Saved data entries
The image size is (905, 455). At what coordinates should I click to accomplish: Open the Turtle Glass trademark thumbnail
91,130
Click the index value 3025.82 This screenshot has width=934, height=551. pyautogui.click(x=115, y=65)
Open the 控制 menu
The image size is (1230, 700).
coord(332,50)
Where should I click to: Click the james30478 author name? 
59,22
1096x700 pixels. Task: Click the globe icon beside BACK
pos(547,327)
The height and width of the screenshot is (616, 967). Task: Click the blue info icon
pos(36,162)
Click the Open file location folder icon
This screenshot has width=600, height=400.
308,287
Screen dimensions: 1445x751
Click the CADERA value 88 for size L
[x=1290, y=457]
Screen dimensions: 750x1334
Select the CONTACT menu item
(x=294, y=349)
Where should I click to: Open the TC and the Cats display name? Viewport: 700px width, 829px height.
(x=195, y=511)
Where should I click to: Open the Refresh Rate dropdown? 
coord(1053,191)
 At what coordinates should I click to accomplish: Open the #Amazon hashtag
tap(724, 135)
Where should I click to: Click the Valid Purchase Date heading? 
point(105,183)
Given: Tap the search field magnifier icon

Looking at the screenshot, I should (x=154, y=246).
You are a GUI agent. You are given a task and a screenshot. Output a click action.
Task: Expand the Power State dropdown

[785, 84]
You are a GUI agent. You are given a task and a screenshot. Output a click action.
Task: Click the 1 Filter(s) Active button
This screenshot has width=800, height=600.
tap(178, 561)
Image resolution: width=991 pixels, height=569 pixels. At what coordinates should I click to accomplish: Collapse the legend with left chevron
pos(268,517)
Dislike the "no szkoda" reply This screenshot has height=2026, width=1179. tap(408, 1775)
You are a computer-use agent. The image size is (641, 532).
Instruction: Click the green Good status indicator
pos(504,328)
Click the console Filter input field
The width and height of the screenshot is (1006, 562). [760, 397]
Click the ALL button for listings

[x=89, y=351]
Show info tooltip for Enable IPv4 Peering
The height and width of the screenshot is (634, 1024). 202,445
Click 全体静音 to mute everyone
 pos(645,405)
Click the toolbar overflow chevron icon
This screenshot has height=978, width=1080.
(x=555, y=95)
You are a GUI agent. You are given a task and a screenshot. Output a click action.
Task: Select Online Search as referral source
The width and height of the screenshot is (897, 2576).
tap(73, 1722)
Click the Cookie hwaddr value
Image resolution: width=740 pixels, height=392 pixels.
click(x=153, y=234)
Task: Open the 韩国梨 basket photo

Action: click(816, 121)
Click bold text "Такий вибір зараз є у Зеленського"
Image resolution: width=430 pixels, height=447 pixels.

Brief
Every record is to be repeated exactly as written.

Response for this exercise
The image size is (905, 455). At what coordinates should I click to accomplish: Open the Turtle Glass trademark thumbnail
91,130
Click the index value 3025.82 This screenshot has width=934, height=551. pyautogui.click(x=115, y=65)
Open the 控制 menu
The image size is (1230, 700).
coord(332,50)
Where should I click to: Click the james30478 author name? 
59,22
1096x700 pixels. Task: Click the globe icon beside BACK
pos(547,327)
The height and width of the screenshot is (616, 967). Task: Click the blue info icon
pos(36,162)
Click the Open file location folder icon
This screenshot has width=600, height=400.
308,287
Screen dimensions: 1445x751
Click the CADERA value 88 for size L
[x=1290, y=457]
Screen dimensions: 750x1334
Select the CONTACT menu item
(x=294, y=349)
Where should I click to: Open the TC and the Cats display name? Viewport: 700px width, 829px height.
(x=195, y=511)
Where should I click to: Open the Refresh Rate dropdown? 
coord(1053,191)
 At what coordinates should I click to accomplish: Open the #Amazon hashtag
tap(724, 135)
Where should I click to: Click the Valid Purchase Date heading? 
point(105,183)
Given: Tap the search field magnifier icon

Looking at the screenshot, I should (x=154, y=246).
You are a GUI agent. You are given a task and a screenshot. Output a click action.
Task: Expand the Power State dropdown

[785, 84]
You are a GUI agent. You are given a task and a screenshot. Output a click action.
Task: Click the 1 Filter(s) Active button
This screenshot has width=800, height=600.
tap(178, 561)
Image resolution: width=991 pixels, height=569 pixels. At what coordinates should I click to accomplish: Collapse the legend with left chevron
pos(268,517)
Dislike the "no szkoda" reply This screenshot has height=2026, width=1179. tap(408, 1775)
You are a computer-use agent. The image size is (641, 532).
Instruction: Click the green Good status indicator
pos(504,328)
Click the console Filter input field
The width and height of the screenshot is (1006, 562). [760, 397]
Click the ALL button for listings

[x=89, y=351]
Show info tooltip for Enable IPv4 Peering
The height and width of the screenshot is (634, 1024). 202,445
Click 全体静音 to mute everyone
 pos(645,405)
Click the toolbar overflow chevron icon
This screenshot has height=978, width=1080.
(x=555, y=95)
You are a GUI agent. You are given a task and a screenshot. Output a click action.
Task: Select Online Search as referral source
The width and height of the screenshot is (897, 2576).
tap(73, 1722)
Click the Cookie hwaddr value
Image resolution: width=740 pixels, height=392 pixels.
click(x=153, y=234)
Task: Open the 韩国梨 basket photo

Action: click(816, 121)
Click bold text "Такий вибір зараз є у Зеленського"
Image resolution: width=430 pixels, height=447 pixels.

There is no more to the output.